Private debt funds—encompassing direct lending, distressed debt and mezzanine financing—achieved a one-year IRR of 5.3% through Q3 2022, according to PitchBook’s most recent Global Fund Performance Report. Compared to the 19.6% decline over the same period for the MSCI World Index, which tracks stocks in developed markets, private debt outperformed by a significant margin.
Preliminary data shows the strategy posted a 0.4% gain in Q4 2022, placing it on par with real estate as the third-best-performing private capital strategy. In comparison, private equity and venture capital registered quarterly returns of negative 0.2% and negative 0.8%, respectively.
An increased demand for debt financing due to tightened lending conditions also increased opportunities for private debt managers, who may deploy capital for their current vintage of funds at a faster pace.

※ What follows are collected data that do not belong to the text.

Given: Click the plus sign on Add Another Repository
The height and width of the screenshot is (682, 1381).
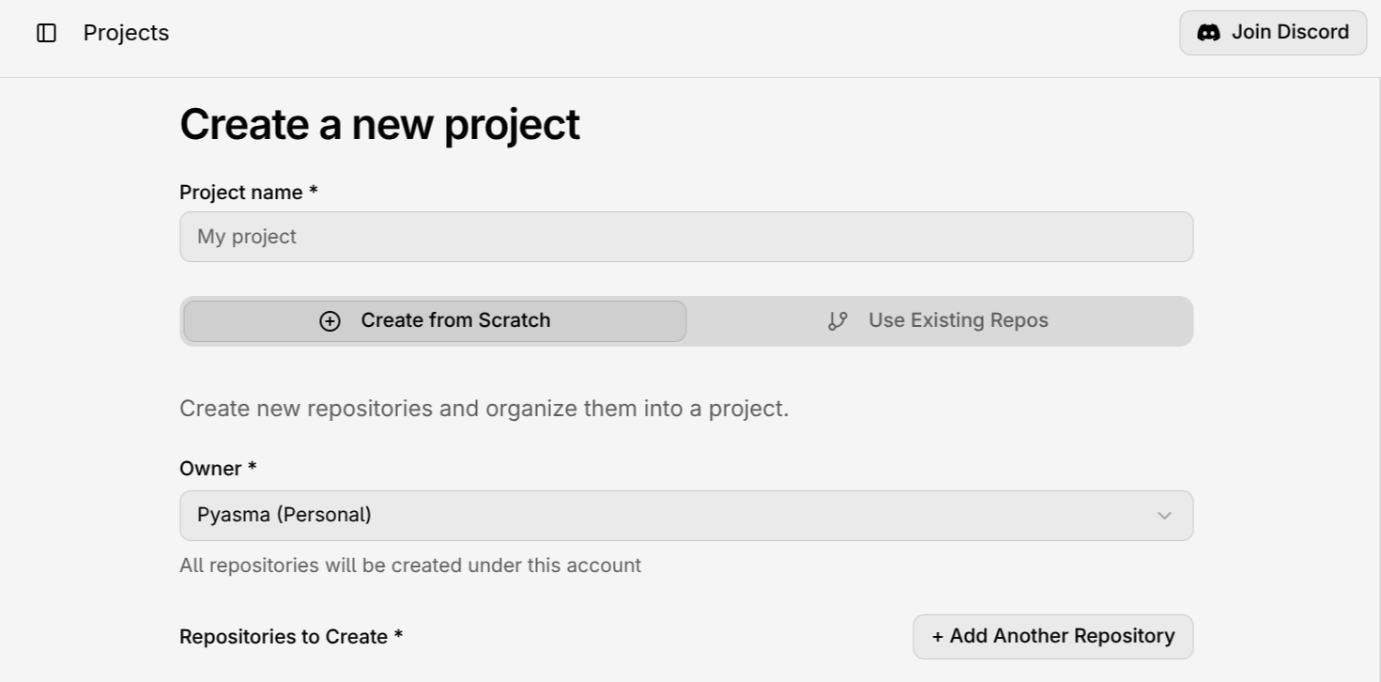Looking at the screenshot, I should point(937,637).
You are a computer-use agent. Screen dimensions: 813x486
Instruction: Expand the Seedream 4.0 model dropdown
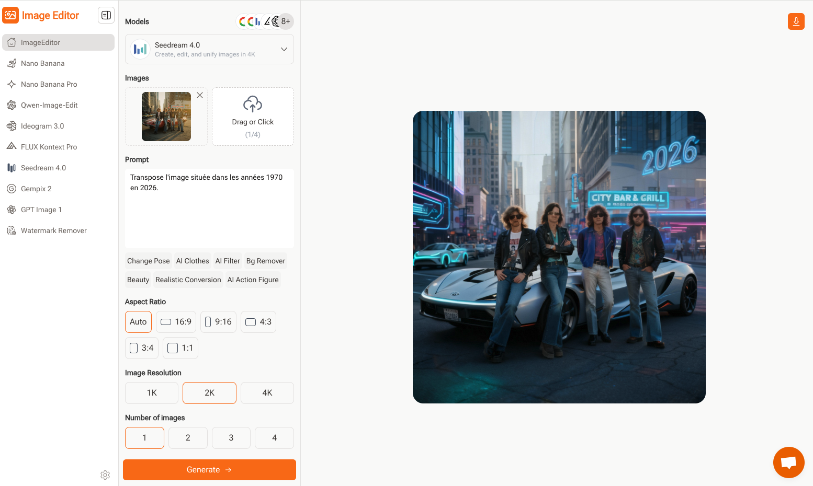coord(284,49)
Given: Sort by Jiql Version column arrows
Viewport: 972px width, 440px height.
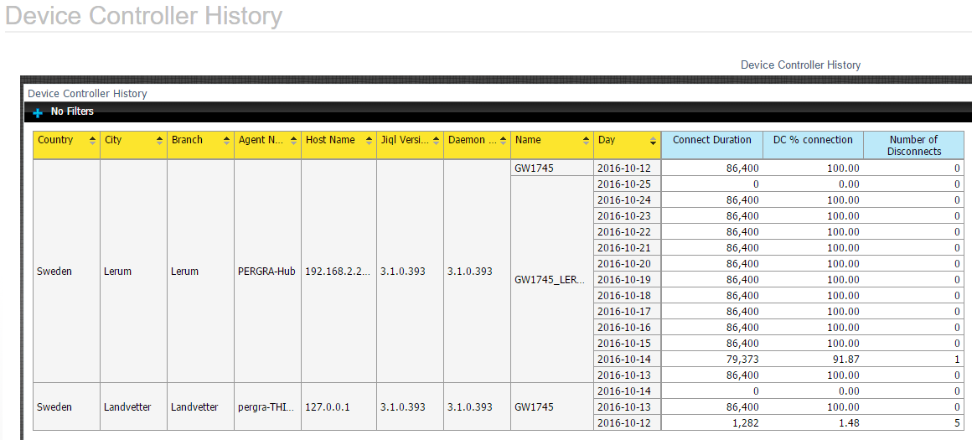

One example is Corbin Capital, a New York-based asset manager with $8.3 billion in assets across private debt, opportunistic credit and hedge fund strategies.
In April 2022, the firm held a $200 million first close on Corbin Private Credit Manager Fund II, a closed-end fund dedicated to private debt investments across corporate lending and asset-backed lending, according to a person familiar with the matter.
In anticipation of the growing opportunity set, the firm now expects to fully invest the raised capital by 2024, a year or two ahead of schedule, the person said.
The retreat of bank lending has created space for the growth of private-market loans in recent months. Private debt funds financed 46 leveraged buyouts from Oct. 1 to Dec. 8, while only one deal was financed in the broadly syndicated loan market during the same period, according to PitchBook LCD data.
Opportunities for other private credit strategies are also on the rise. Mezzanine financing, for instance, is becoming more prevalent in recent months as a result of shrinking access to senior debt.
More money managers are dipping their toes into private lending now, said Jason Meklinsky, the chief revenue and strategy officer at Socium Fund Services, a fund administration firm.
TPG is acquiring credit and real estate specialist Angelo Gordon for $2.7 billion in a renewed push into the private debt market. Other investors, such as Mubadala and PGIM, also bought credit managers in recent months.
“The entrance to the private credit market is far smaller than the average layperson would have imagined,” Meklinsky said. “We’re seeing people raising $100 million to $125 million to lend in the private markets.”